◆ **What the exercise asks**
Write out each of the following rows word for word, keeping every line unchanged.

-------- The data --------

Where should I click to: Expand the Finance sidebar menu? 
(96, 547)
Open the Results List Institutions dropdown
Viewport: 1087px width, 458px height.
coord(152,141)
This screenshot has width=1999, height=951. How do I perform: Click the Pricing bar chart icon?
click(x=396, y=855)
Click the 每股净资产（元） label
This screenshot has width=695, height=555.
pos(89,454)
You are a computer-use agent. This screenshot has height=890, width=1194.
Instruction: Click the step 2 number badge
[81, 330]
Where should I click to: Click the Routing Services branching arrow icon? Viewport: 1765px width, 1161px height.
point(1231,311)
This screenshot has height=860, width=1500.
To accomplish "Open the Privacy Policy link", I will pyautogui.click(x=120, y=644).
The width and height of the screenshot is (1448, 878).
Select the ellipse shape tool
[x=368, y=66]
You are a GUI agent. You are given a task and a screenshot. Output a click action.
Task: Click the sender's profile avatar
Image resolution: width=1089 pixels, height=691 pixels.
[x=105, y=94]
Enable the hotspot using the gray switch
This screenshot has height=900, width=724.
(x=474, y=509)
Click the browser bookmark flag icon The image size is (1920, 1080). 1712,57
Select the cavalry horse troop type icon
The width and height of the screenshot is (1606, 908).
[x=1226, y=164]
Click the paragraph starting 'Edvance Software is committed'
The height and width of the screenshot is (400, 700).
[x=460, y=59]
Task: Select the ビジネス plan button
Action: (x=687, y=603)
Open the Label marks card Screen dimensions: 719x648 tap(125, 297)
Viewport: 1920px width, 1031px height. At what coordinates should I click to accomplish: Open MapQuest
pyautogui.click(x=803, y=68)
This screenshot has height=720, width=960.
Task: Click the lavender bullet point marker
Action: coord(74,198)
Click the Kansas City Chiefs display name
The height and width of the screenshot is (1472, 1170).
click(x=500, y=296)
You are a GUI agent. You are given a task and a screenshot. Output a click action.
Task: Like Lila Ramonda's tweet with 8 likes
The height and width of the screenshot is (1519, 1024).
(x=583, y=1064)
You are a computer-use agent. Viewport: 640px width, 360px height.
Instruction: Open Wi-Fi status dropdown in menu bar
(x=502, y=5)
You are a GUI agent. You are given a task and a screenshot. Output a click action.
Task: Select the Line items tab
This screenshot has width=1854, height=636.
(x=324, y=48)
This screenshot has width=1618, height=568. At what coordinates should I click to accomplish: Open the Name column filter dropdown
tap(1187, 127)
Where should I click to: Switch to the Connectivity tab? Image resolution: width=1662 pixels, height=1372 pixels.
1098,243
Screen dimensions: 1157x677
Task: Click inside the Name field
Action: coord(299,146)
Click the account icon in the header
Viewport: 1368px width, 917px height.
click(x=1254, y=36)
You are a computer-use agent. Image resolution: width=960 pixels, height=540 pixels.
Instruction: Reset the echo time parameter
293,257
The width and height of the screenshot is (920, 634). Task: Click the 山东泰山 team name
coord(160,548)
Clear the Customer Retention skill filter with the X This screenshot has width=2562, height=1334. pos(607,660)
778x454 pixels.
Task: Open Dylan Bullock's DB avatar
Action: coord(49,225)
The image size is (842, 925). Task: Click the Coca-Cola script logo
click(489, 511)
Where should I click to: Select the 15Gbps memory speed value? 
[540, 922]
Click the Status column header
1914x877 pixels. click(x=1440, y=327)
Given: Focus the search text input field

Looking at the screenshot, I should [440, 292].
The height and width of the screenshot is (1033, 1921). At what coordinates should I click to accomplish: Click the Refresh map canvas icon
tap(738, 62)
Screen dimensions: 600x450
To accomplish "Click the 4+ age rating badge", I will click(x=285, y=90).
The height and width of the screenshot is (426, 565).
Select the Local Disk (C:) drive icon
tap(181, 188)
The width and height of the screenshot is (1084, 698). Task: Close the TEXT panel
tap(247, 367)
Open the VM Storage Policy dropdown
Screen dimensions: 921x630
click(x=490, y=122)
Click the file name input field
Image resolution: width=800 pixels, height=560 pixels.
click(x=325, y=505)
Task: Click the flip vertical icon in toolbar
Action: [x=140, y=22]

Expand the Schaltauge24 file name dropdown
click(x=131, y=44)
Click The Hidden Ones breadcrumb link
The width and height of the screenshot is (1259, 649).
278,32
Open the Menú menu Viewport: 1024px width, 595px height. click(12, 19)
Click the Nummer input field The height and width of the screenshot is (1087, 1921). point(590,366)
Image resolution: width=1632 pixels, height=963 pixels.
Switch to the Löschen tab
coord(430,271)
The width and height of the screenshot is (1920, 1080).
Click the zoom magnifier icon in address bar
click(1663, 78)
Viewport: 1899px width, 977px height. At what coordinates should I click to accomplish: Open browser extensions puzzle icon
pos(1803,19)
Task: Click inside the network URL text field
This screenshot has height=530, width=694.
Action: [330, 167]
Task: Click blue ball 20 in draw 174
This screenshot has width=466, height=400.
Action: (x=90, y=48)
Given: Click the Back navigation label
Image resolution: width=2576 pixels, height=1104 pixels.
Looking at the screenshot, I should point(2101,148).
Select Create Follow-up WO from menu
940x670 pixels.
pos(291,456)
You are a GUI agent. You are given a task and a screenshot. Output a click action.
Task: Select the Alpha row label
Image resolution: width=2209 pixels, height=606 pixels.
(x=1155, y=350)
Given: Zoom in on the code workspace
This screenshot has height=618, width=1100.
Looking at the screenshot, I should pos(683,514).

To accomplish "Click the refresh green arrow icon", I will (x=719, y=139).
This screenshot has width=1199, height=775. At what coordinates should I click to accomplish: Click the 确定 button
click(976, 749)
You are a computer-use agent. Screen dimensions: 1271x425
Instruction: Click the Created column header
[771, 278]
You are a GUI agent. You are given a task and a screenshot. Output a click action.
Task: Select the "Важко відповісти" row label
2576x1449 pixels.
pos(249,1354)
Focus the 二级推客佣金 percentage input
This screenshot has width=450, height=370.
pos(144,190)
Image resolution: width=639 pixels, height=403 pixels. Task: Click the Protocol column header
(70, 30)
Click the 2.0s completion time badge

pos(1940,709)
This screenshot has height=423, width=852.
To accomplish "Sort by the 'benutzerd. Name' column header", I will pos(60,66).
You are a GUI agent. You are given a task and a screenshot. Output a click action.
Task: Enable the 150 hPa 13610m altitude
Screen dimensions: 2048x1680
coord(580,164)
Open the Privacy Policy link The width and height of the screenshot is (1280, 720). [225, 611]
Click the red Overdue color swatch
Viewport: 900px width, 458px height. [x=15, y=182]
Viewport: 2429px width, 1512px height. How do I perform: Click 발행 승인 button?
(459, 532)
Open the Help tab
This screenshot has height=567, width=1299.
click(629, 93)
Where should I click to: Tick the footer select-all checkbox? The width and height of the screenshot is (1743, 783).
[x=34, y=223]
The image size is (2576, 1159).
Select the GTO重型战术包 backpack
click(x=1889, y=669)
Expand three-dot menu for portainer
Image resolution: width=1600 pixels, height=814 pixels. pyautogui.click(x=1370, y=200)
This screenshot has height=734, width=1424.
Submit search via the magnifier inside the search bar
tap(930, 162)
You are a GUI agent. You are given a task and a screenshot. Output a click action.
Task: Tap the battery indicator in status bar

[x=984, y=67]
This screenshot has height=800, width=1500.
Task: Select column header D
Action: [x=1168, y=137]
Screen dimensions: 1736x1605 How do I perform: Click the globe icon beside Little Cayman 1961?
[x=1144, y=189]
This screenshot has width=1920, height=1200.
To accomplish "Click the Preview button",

--------

◆ **Answer to the exercise**
Where should I click to: Expand the Finance sidebar menu? 
(96, 547)
Open the Results List Institutions dropdown
Viewport: 1087px width, 458px height.
coord(152,141)
This screenshot has width=1999, height=951. How do I perform: Click the Pricing bar chart icon?
click(x=396, y=855)
Click the 每股净资产（元） label
This screenshot has width=695, height=555.
pos(89,454)
You are a computer-use agent. This screenshot has height=890, width=1194.
Instruction: Click the step 2 number badge
[81, 330]
Where should I click to: Click the Routing Services branching arrow icon? Viewport: 1765px width, 1161px height.
point(1231,311)
This screenshot has height=860, width=1500.
To accomplish "Open the Privacy Policy link", I will pyautogui.click(x=120, y=644).
The width and height of the screenshot is (1448, 878).
Select the ellipse shape tool
[x=368, y=66]
You are a GUI agent. You are given a task and a screenshot. Output a click action.
Task: Click the sender's profile avatar
Image resolution: width=1089 pixels, height=691 pixels.
[x=105, y=94]
Enable the hotspot using the gray switch
This screenshot has height=900, width=724.
(x=474, y=509)
Click the browser bookmark flag icon The image size is (1920, 1080). 1712,57
Select the cavalry horse troop type icon
The width and height of the screenshot is (1606, 908).
[x=1226, y=164]
Click the paragraph starting 'Edvance Software is committed'
The height and width of the screenshot is (400, 700).
[x=460, y=59]
Task: Select the ビジネス plan button
Action: (x=687, y=603)
Open the Label marks card Screen dimensions: 719x648 tap(125, 297)
Viewport: 1920px width, 1031px height. At what coordinates should I click to accomplish: Open MapQuest
pyautogui.click(x=803, y=68)
This screenshot has height=720, width=960.
Task: Click the lavender bullet point marker
Action: coord(74,198)
Click the Kansas City Chiefs display name
The height and width of the screenshot is (1472, 1170).
click(x=500, y=296)
You are a GUI agent. You are given a task and a screenshot. Output a click action.
Task: Like Lila Ramonda's tweet with 8 likes
The height and width of the screenshot is (1519, 1024).
(x=583, y=1064)
You are a computer-use agent. Viewport: 640px width, 360px height.
Instruction: Open Wi-Fi status dropdown in menu bar
(x=502, y=5)
You are a GUI agent. You are given a task and a screenshot. Output a click action.
Task: Select the Line items tab
This screenshot has width=1854, height=636.
(x=324, y=48)
This screenshot has width=1618, height=568. At what coordinates should I click to accomplish: Open the Name column filter dropdown
tap(1187, 127)
Where should I click to: Switch to the Connectivity tab? Image resolution: width=1662 pixels, height=1372 pixels.
1098,243
Screen dimensions: 1157x677
Task: Click inside the Name field
Action: coord(299,146)
Click the account icon in the header
Viewport: 1368px width, 917px height.
click(x=1254, y=36)
You are a computer-use agent. Image resolution: width=960 pixels, height=540 pixels.
Instruction: Reset the echo time parameter
293,257
The width and height of the screenshot is (920, 634). Task: Click the 山东泰山 team name
coord(160,548)
Clear the Customer Retention skill filter with the X This screenshot has width=2562, height=1334. pos(607,660)
778x454 pixels.
Task: Open Dylan Bullock's DB avatar
Action: coord(49,225)
The image size is (842, 925). Task: Click the Coca-Cola script logo
click(489, 511)
Where should I click to: Select the 15Gbps memory speed value? 
[540, 922]
Click the Status column header
1914x877 pixels. click(x=1440, y=327)
Given: Focus the search text input field

Looking at the screenshot, I should [440, 292].
The height and width of the screenshot is (1033, 1921). At what coordinates should I click to accomplish: Click the Refresh map canvas icon
tap(738, 62)
Screen dimensions: 600x450
To accomplish "Click the 4+ age rating badge", I will click(x=285, y=90).
The height and width of the screenshot is (426, 565).
Select the Local Disk (C:) drive icon
tap(181, 188)
The width and height of the screenshot is (1084, 698). Task: Close the TEXT panel
tap(247, 367)
Open the VM Storage Policy dropdown
Screen dimensions: 921x630
click(x=490, y=122)
Click the file name input field
Image resolution: width=800 pixels, height=560 pixels.
click(x=325, y=505)
Task: Click the flip vertical icon in toolbar
Action: [x=140, y=22]

Expand the Schaltauge24 file name dropdown
click(x=131, y=44)
Click The Hidden Ones breadcrumb link
The width and height of the screenshot is (1259, 649).
278,32
Open the Menú menu Viewport: 1024px width, 595px height. click(12, 19)
Click the Nummer input field The height and width of the screenshot is (1087, 1921). point(590,366)
Image resolution: width=1632 pixels, height=963 pixels.
Switch to the Löschen tab
coord(430,271)
The width and height of the screenshot is (1920, 1080).
Click the zoom magnifier icon in address bar
click(1663, 78)
Viewport: 1899px width, 977px height. At what coordinates should I click to accomplish: Open browser extensions puzzle icon
pos(1803,19)
Task: Click inside the network URL text field
This screenshot has height=530, width=694.
Action: [330, 167]
Task: Click blue ball 20 in draw 174
This screenshot has width=466, height=400.
Action: (x=90, y=48)
Given: Click the Back navigation label
Image resolution: width=2576 pixels, height=1104 pixels.
Looking at the screenshot, I should point(2101,148).
Select Create Follow-up WO from menu
940x670 pixels.
pos(291,456)
You are a GUI agent. You are given a task and a screenshot. Output a click action.
Task: Select the Alpha row label
Image resolution: width=2209 pixels, height=606 pixels.
(x=1155, y=350)
Given: Zoom in on the code workspace
This screenshot has height=618, width=1100.
Looking at the screenshot, I should pos(683,514).

To accomplish "Click the refresh green arrow icon", I will (x=719, y=139).
This screenshot has width=1199, height=775. At what coordinates should I click to accomplish: Click the 确定 button
click(976, 749)
You are a computer-use agent. Screen dimensions: 1271x425
Instruction: Click the Created column header
[771, 278]
You are a GUI agent. You are given a task and a screenshot. Output a click action.
Task: Select the "Важко відповісти" row label
2576x1449 pixels.
pos(249,1354)
Focus the 二级推客佣金 percentage input
This screenshot has width=450, height=370.
pos(144,190)
Image resolution: width=639 pixels, height=403 pixels. Task: Click the Protocol column header
(70, 30)
Click the 2.0s completion time badge

pos(1940,709)
This screenshot has height=423, width=852.
To accomplish "Sort by the 'benutzerd. Name' column header", I will pos(60,66).
You are a GUI agent. You are given a task and a screenshot. Output a click action.
Task: Enable the 150 hPa 13610m altitude
Screen dimensions: 2048x1680
coord(580,164)
Open the Privacy Policy link The width and height of the screenshot is (1280, 720). [225, 611]
Click the red Overdue color swatch
Viewport: 900px width, 458px height. [x=15, y=182]
Viewport: 2429px width, 1512px height. How do I perform: Click 발행 승인 button?
(459, 532)
Open the Help tab
This screenshot has height=567, width=1299.
click(629, 93)
Where should I click to: Tick the footer select-all checkbox? The width and height of the screenshot is (1743, 783).
[x=34, y=223]
The image size is (2576, 1159).
Select the GTO重型战术包 backpack
click(x=1889, y=669)
Expand three-dot menu for portainer
Image resolution: width=1600 pixels, height=814 pixels. pyautogui.click(x=1370, y=200)
This screenshot has height=734, width=1424.
Submit search via the magnifier inside the search bar
tap(930, 162)
You are a GUI agent. You are given a task and a screenshot. Output a click action.
Task: Tap the battery indicator in status bar

[x=984, y=67]
This screenshot has height=800, width=1500.
Task: Select column header D
Action: [x=1168, y=137]
Screen dimensions: 1736x1605 How do I perform: Click the globe icon beside Little Cayman 1961?
[x=1144, y=189]
This screenshot has width=1920, height=1200.
To accomplish "Click the Preview button",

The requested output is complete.